===== Data in this exercise =====

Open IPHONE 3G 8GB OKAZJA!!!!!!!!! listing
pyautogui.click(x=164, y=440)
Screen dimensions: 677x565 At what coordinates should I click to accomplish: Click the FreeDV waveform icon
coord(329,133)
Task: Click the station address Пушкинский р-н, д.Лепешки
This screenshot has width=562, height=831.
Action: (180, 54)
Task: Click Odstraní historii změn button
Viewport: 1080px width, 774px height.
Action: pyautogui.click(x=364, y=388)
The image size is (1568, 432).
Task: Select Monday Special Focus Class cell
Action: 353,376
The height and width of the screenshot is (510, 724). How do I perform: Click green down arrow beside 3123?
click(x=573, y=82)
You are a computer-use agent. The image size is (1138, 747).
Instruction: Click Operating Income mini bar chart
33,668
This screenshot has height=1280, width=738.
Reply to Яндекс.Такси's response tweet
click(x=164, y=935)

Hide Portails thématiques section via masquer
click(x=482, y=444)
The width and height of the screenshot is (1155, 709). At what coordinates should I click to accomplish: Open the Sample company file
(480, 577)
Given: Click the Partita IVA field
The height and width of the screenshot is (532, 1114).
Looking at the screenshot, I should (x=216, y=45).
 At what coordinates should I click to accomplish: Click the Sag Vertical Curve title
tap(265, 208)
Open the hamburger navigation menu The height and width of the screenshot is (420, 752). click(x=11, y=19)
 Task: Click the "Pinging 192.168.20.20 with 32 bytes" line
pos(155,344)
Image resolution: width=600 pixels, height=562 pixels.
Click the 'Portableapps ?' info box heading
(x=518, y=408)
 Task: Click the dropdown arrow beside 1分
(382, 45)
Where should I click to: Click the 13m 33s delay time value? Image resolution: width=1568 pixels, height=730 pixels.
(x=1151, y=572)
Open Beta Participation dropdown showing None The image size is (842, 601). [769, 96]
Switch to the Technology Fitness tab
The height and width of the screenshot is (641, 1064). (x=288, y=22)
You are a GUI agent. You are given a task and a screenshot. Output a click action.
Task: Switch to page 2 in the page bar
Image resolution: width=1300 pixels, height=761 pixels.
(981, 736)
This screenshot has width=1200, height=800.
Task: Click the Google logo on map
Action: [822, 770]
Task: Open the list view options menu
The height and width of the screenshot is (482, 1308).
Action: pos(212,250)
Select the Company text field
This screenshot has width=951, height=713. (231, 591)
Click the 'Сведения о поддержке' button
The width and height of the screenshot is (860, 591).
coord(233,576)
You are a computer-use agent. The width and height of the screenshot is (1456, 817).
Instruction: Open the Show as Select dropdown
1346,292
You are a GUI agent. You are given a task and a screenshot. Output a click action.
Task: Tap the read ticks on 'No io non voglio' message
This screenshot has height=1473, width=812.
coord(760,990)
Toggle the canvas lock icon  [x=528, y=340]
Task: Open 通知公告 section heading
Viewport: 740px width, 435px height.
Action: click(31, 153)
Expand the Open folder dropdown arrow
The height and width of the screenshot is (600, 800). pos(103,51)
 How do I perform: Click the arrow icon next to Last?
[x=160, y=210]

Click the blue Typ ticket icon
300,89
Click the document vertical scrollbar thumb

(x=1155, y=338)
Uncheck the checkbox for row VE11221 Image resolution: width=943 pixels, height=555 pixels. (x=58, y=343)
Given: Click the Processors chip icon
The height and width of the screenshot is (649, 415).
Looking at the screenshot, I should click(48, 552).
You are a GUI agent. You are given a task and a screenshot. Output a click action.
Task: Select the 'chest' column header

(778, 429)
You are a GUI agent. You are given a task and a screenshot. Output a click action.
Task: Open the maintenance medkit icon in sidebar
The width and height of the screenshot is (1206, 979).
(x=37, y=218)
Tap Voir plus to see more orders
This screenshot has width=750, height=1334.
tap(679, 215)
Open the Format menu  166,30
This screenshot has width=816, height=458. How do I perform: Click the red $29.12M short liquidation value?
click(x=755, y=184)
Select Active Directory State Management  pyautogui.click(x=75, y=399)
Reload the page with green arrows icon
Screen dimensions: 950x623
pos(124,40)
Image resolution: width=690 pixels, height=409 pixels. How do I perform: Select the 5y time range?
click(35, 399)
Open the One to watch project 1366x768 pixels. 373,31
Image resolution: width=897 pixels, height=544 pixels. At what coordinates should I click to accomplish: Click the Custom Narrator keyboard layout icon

=====

• **Your assignment**: Wherever the word "menu" appears in the entries above, copy that line.

• **Task output**:
Open the hamburger navigation menu The height and width of the screenshot is (420, 752). click(x=11, y=19)
Task: Open the list view options menu
Open the Format menu  166,30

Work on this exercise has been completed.